→ **ABOUT THIS EXERCISE**: Copy, exactly and without additions, every line in the records below from the one holding "This screenshot has height=413, width=601." through the one holding "Task: Start Slide Show from the status bar", both ends included.
Top of THE INPUT
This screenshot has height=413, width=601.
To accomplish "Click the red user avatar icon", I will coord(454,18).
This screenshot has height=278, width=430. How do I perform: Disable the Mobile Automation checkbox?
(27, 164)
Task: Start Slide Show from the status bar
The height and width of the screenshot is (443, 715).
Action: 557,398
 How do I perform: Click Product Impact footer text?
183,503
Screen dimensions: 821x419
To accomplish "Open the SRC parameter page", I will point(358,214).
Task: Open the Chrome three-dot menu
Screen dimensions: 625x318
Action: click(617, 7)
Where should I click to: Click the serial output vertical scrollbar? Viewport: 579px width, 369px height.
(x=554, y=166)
Bottom of THE INPUT
Top of THE INPUT
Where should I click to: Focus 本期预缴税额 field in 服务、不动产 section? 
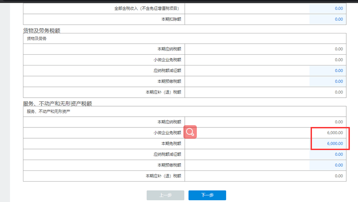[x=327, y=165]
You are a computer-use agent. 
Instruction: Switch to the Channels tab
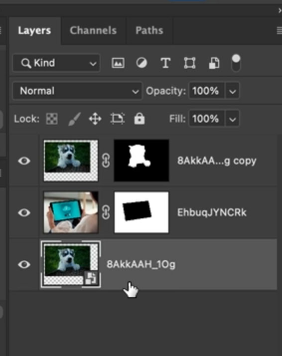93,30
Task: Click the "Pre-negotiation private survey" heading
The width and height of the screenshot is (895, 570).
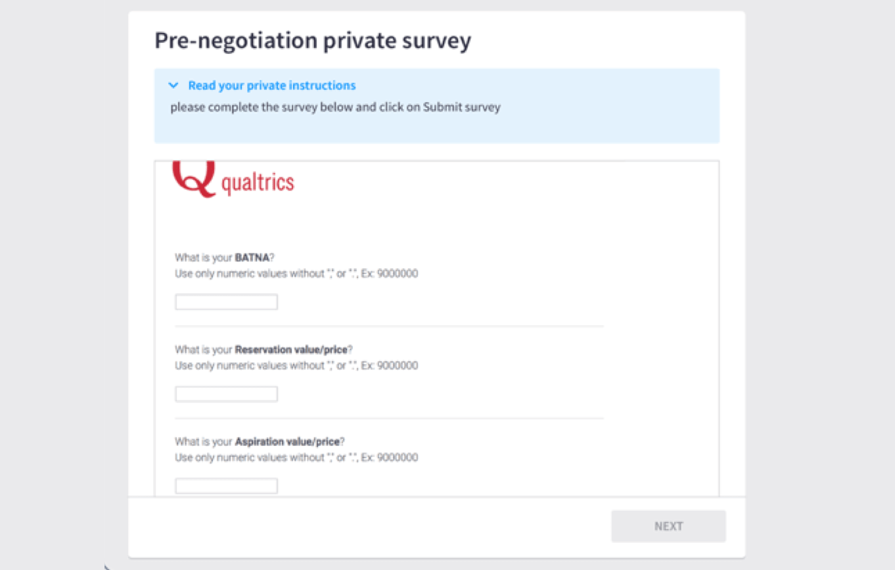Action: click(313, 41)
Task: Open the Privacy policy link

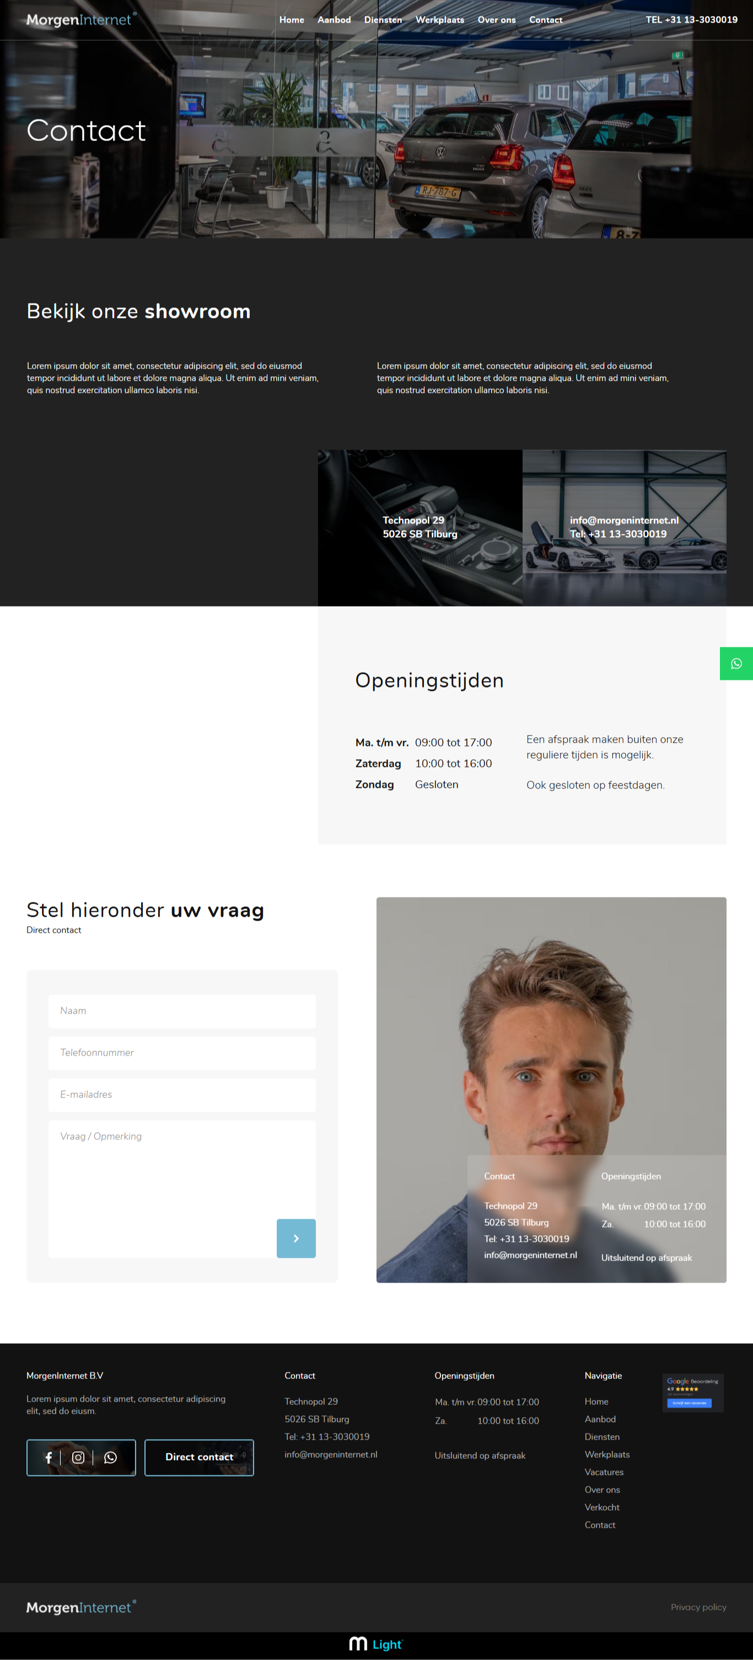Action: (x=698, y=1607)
Bottom of THE INPUT
→ **ANSWER BOX**:
This screenshot has height=413, width=601.
To accomplish "Click the red user avatar icon", I will coord(454,18).
This screenshot has height=278, width=430. How do I perform: Disable the Mobile Automation checkbox?
(27, 164)
Task: Start Slide Show from the status bar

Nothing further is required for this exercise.